国際SILの働きに従事するウイクリフ聖書翻訳協会宣教師の高田正博さんは、八街市のアパートにいた。外に出ると電信柱が揺れていた。
フィリピンのSILの仲間から「同僚が成田空港で立ち往生している」と連絡が入った。
成田空港までは約30分だが、往復の間にガソリンがなくなった。当時のおゆみ野キリスト教会牧師、ダニエル・アンダーソン宣教師から連絡が入った。米海軍出身のダニエル宣教師の行動は早かった。被災地支援を見込み、教会員に呼びかけて、物資やガソリンを集め始めた。
東京の都心で教会開拓を始めていた福田真理さん(長老教会・グレースシティチャーチ東京牧師)は、千葉県印西市の東京基督教大学の卒業式に出席していた。「説教中だったと思うが、説教者が地震が収まるように祈ったけれども、揺れはいっそう大きくなり、皆中庭に避難しました」
この日、福島第一原発から近い保守バプ・福島第一聖書バプテスト教会の佐藤彰牧師・ちえ子夫妻も出席していた。
交通機関はストップし、その日は、同大学の寮に泊まった。東京の自宅には妻や子どもたちがいた。一人の息子はアルバイト先から5時間かけて歩いて帰った。
グレースシティチャーチ東京で奉仕しながら新たな教会開拓の準備をしていた青柳聖真さん(現グレースハーバーチャーチ牧師)は、米国から帰国したばかりだった。子どもの入学準備のために練馬区の大泉学園にいた。「交通機関が止まった。そばに妊婦の人がいたのでクリスチャンの知人に車で来てもらい、見送りました」。青柳さんたちは深夜に動き出した電車で帰宅した。

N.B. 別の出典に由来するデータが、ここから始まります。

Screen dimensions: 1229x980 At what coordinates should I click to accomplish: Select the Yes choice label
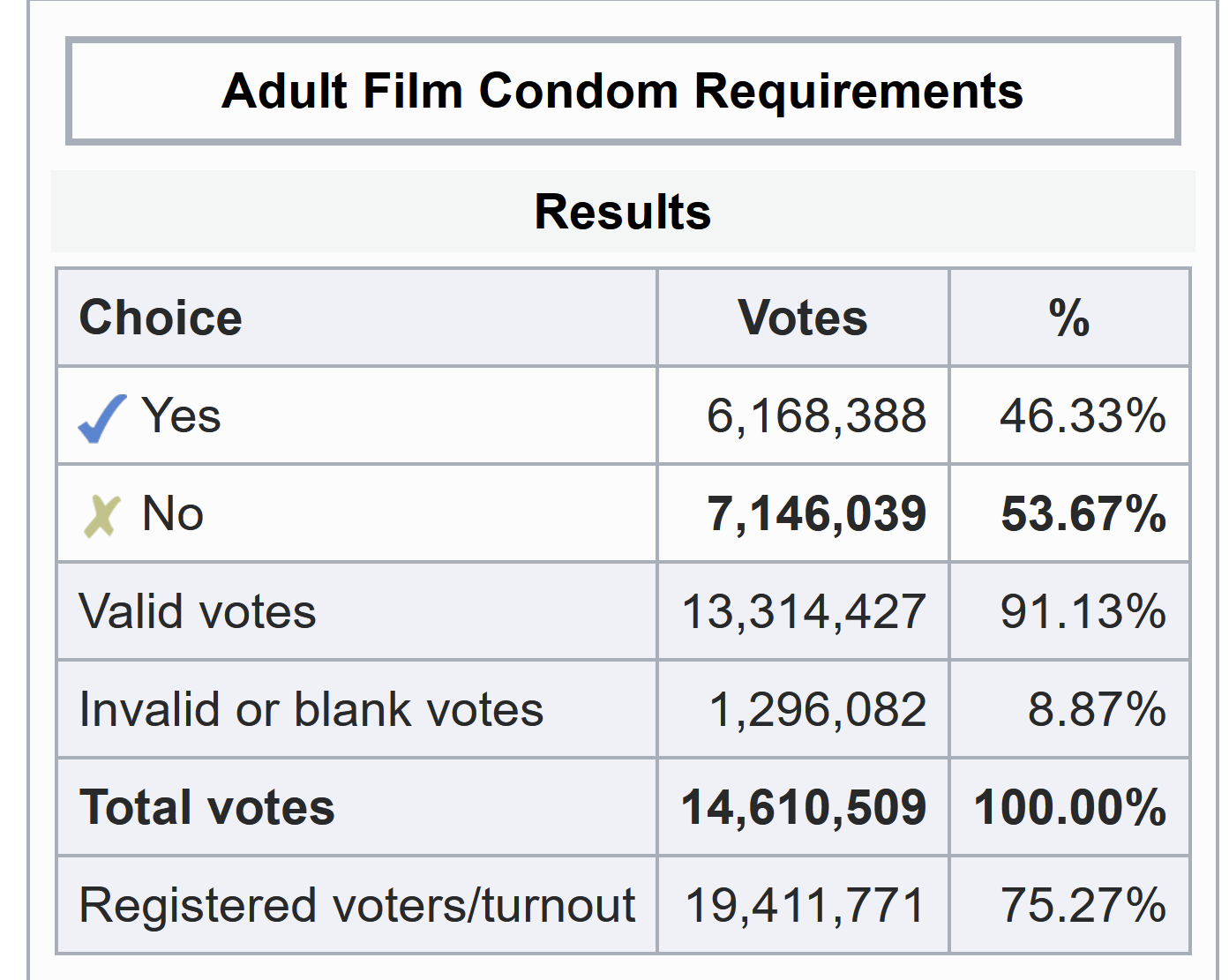181,415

グレース・シティ・チャーチ東京宣教師のアビ・ラウザーさんは東京・中央区佃にあるマンション1階でエレベーター待ちをしていた。揺れが大きくなり、ロビーに避難した。子どもと両親は28階にいた。米国では2001年の9・11テロを経験している。「世界貿易センタービルが崩れる映像しか頭に浮かびませんでした」
揺れが収まると、階段で28階まで上った。1歳と7歳の子ども、両親の無事を確認した。5歳の次男は空手道場にいた。しばらくして28階から見下ろすと、帰宅する人たちで道路は「スーツの海」になっていた。その後幼稚園の避難所で過ごした。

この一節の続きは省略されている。